Will your child soon be leaving for university? Leaving you with an empty house? You're probably excited for the new adventure they are embarking on - but if you're being honest with yourself, you're likely also dreading the day they leave. 

Don't worry - this feeling is normal. What you have is empty nest syndrome, a condition shared by millions of parents around the world. Luckily, there are ways you can mitigate its effects and learn to embrace your child's independence. 

What is empty nest syndrome?
Parents create nests for their children - comfortable, safe havens that provide a nurturing environment protected from the rest of the world. But time goes by, and eventually their kids have to learn to fly on their own. They leave home, and the parents feel a sense of loss and sadness. They miss having their children around, but not only that, they also struggle with understanding what their role in life now is. 

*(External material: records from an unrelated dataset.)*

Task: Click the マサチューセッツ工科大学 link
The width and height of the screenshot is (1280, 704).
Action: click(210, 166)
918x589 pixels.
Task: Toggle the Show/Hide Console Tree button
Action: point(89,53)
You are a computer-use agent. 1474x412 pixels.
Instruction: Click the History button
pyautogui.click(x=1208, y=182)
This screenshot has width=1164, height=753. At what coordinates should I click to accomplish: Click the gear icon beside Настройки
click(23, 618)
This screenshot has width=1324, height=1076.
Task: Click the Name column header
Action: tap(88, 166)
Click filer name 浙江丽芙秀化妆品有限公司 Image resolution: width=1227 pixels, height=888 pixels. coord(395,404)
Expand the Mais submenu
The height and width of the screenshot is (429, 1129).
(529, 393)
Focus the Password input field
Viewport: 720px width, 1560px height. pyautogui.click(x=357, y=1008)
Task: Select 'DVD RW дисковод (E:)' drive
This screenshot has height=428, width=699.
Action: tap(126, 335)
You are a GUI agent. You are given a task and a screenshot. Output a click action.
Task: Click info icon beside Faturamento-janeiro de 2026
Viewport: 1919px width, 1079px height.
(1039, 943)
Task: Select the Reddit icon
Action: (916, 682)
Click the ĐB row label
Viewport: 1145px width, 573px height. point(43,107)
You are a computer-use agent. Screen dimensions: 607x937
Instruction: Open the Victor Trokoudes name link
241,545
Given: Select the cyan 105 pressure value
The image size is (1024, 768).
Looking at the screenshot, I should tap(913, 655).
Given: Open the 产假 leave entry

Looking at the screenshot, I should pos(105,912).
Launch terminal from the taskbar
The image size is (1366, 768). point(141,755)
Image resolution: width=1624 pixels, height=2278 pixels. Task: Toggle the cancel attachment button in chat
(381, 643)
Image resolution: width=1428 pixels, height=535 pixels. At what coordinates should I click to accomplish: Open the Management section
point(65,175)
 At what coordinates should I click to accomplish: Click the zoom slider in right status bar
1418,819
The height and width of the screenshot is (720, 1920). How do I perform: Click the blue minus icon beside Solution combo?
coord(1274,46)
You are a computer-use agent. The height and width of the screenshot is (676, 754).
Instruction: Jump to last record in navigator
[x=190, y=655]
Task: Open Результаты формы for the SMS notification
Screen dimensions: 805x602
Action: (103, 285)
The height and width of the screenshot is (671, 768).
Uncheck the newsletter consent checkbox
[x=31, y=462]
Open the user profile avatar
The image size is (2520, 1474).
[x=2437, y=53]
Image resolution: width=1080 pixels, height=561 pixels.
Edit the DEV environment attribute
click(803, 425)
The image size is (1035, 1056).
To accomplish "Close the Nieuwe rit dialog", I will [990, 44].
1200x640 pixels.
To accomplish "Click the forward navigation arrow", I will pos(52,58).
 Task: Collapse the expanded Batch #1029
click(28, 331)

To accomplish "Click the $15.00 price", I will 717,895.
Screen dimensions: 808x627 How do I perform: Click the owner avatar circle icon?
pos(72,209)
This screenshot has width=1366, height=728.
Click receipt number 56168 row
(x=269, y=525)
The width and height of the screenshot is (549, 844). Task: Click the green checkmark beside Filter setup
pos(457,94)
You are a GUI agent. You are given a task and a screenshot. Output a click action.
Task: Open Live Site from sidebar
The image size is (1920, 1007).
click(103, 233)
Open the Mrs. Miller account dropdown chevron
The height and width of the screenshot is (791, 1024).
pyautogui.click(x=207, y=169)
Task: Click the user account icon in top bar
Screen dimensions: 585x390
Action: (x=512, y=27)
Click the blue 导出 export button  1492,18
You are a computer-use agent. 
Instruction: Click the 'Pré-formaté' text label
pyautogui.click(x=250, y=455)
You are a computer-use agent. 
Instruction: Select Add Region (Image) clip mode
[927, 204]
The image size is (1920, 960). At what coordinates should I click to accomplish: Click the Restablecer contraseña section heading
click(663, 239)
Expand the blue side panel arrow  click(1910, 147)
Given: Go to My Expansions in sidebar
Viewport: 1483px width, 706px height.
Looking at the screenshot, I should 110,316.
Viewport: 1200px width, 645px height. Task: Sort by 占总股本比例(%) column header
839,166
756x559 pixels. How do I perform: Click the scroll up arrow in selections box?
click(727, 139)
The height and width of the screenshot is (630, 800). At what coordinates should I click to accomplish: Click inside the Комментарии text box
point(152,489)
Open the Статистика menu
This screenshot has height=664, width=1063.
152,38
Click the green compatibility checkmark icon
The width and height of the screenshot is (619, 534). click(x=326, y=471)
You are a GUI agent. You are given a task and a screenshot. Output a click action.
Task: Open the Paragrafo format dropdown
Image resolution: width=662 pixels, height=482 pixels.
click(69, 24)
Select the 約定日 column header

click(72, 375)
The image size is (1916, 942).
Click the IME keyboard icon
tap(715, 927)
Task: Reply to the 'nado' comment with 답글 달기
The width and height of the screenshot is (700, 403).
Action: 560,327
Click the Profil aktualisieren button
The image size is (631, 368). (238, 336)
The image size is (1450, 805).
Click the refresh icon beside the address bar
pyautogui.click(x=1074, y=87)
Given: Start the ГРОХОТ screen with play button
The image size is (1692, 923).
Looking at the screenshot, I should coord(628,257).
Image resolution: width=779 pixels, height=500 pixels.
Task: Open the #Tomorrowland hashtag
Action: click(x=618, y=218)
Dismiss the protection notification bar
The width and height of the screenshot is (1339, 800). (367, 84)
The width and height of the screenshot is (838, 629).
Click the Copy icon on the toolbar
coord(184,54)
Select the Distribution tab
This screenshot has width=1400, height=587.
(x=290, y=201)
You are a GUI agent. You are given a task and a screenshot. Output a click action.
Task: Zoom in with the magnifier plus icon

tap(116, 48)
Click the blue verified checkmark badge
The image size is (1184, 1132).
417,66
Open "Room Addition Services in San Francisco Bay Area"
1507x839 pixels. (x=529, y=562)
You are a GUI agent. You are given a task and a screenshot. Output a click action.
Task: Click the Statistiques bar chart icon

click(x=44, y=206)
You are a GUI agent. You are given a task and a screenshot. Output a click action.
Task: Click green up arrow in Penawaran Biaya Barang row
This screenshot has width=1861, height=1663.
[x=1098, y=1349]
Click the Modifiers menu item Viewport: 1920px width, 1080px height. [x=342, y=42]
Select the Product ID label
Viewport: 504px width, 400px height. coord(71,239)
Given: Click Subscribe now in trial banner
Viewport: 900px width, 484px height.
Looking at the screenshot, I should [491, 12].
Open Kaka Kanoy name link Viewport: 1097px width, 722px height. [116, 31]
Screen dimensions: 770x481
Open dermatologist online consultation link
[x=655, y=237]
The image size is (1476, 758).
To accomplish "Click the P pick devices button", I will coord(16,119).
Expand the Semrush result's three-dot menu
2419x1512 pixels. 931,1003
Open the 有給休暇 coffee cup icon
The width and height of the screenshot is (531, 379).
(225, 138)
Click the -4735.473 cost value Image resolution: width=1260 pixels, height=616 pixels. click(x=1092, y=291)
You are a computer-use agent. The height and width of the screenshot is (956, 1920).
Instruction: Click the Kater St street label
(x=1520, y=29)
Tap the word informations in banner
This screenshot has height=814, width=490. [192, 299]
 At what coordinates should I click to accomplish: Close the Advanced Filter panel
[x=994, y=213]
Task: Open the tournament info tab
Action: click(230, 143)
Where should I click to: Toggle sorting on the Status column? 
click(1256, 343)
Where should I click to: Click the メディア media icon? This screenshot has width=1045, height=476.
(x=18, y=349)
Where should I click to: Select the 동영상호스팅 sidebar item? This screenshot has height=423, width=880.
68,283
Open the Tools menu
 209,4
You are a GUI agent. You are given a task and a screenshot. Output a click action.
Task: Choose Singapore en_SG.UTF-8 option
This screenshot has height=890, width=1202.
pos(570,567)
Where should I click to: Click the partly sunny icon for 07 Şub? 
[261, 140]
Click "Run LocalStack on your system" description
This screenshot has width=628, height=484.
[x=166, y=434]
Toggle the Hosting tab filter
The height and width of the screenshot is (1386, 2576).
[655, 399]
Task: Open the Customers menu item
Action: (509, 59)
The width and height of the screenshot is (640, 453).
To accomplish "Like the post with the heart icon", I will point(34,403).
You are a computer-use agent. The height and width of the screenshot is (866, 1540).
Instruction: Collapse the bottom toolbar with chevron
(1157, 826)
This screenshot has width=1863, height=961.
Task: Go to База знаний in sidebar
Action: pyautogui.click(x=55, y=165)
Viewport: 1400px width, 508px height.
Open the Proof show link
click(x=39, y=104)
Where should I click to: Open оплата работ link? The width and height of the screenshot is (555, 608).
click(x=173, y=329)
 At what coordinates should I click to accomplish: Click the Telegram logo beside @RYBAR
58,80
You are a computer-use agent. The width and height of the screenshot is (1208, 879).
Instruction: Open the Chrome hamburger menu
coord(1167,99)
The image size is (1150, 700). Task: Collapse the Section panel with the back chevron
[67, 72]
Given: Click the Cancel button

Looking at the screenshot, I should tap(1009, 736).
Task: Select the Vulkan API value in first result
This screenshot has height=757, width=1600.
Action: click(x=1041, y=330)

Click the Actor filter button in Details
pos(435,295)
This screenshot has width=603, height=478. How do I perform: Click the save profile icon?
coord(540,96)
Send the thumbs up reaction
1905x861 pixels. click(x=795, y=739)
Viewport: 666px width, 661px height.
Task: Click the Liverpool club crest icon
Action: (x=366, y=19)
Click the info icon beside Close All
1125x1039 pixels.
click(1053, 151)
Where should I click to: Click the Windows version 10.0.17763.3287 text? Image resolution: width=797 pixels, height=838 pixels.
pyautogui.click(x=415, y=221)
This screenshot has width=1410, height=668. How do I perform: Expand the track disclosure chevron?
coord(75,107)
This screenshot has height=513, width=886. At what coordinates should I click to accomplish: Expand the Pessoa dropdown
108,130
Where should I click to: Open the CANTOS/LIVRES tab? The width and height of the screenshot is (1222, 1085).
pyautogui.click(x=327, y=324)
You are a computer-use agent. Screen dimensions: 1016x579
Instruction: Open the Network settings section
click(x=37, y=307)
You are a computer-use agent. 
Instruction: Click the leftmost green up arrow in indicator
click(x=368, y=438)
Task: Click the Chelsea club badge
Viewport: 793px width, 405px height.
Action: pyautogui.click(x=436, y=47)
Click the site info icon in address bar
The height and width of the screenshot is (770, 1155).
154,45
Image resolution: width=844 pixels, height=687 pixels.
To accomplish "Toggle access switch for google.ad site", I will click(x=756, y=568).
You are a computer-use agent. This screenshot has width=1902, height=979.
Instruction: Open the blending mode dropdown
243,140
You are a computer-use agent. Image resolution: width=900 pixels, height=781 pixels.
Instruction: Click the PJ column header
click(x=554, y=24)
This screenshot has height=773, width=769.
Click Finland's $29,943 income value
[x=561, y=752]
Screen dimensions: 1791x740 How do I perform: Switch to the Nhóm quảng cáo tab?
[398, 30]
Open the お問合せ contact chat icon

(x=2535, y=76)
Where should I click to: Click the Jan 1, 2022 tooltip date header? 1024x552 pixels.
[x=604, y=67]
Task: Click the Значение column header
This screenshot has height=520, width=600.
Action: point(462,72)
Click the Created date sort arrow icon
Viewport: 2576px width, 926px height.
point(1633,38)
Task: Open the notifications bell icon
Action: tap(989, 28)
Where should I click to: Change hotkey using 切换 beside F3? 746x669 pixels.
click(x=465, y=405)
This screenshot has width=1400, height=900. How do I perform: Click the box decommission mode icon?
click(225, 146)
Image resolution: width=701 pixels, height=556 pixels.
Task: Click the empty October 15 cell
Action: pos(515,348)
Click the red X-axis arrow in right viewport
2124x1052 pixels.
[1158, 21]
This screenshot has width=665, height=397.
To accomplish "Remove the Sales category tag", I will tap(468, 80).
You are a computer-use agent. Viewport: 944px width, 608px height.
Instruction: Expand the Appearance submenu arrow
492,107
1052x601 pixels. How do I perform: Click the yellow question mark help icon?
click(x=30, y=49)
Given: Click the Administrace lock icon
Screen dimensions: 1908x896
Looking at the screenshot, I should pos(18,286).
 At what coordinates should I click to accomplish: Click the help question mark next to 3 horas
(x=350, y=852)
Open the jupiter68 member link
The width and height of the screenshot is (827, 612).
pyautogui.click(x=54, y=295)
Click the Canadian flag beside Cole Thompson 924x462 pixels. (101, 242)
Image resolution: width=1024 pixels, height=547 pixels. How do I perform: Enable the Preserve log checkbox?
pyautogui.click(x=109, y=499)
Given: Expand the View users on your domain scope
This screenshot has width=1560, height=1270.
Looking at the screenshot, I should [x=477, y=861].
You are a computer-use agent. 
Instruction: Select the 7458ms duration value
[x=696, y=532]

moving It's easy to be overcome with feelings of sadness as you come to grips with your now-empty nest.

That's empty nest syndrome in a nutshell, and it's a common feeling for parents everywhere. While you may be excited for your child's life taking shape, and know logically that they have to break away to accomplish their own dreams, it's easy to be overcome with feelings of sadness as you come to grips with your now-empty nest. 

Empty nest syndrome has several symptoms, including:

  • Intense feelings of missing your child expressed through sadness and grief. 
  • Anxiety or depression regarding what your purpose in life is now that your child has moved away. 
  • Fear or worry about your child being on their own. 

How to cope with empty nest syndrome and move on to the next phase of your life
Empty nest syndrome is no fun, but once you get over the initial shock of separation, you can learn to manage your emotions and lessen feelings of sadness. 

Here are several ways you can cope:

Deepen relationships with those around you 
Once children leave the home, you have an opportunity to strengthen your relationships with those around you. Your spouse is an important resource in dealing with empty nest syndrome - you can help each other through the process and support each other. You now also have the time to cultivate your relationship and focus on one another. Seek out friends, neighbours, siblings and other close connections who can help provide emotional support and social connection now that your children have moved out. 

Strengthen your identity
In addition to the sadness that comes from missing their children, empty nesters often also struggle with coming to terms with who they are and what their purpose is now that they do not have to be so involved with raising their children. They self-identified as parents for so long, that they may have forgotten their previous interests and passions as well as their former sense of self before they had kids. 

As Psychology Today noted, empty nesters should not simply accept the loss of their identity - instead, they should cultivate a new identity that also feels rewarding and meaningful. To develop this new sense of self-perception, the magazine suggested making a list of the roles that you have in life that also come with the investment of your time. These roles could be:

  • Friend/Neighbor. 
  • Sister/Brother. 
  • Business Owner/Employee. 

Follow your passions
One important part of re-establishing your identity beyond "parent" is following your passions. Think of it this way - you now have the time to devote to reconnecting to interests and pastimes. Set up a hobby room in your home, take a trip with your spouse or sign up for a class - the possibilities are endless! 

Make sure your child is taken care of health-wise 
Empty nesters can worry about their children's safety and well-being, especially if they're going to university out of province. You can help protect your child from afar - and give yourself better peace of mind - by making sure they're covered under a comprehensive health insurance plan. While you may already have a family plan in place, it is important to know that your provincial health care plan offers limited coverage for emergency medical care outside your province of residence. GMS offers our StudentPlan to help fill those gaps, so you can feel secure knowing that your child has the proper coverage if a medical issue arises. 

"You've entered a new phase of the relationship you have with your child."

Embrace the next phase of your relationship with your children 
Even though children grow up and move out, they still need a parent to help guide them and support them through all the new challenges of adulthood they'll face. You've also entered a new phase of the relationship you have with your child. 

"Your baby might be gone but in her place is an adult with whom you can develop an equally strong but more mature and possibly deeper connection," noted Jennifer Crump in an article for Reader's Digest Canada. 

Gillian Leithman, president of retirement planning firm Directions Third Age Consultants, suggested in an interview with Crump that parents find new ways to build their relationships with their grown-up kids, such as video-chatting once a week or going on a weekend trip together. 

Becoming an empty nester can be a challenging transition. However, you can take comfort in the fact you are not alone in your feelings, and that there are tangible ways you can ease the pain and feel fulfilled in this new stage of your life.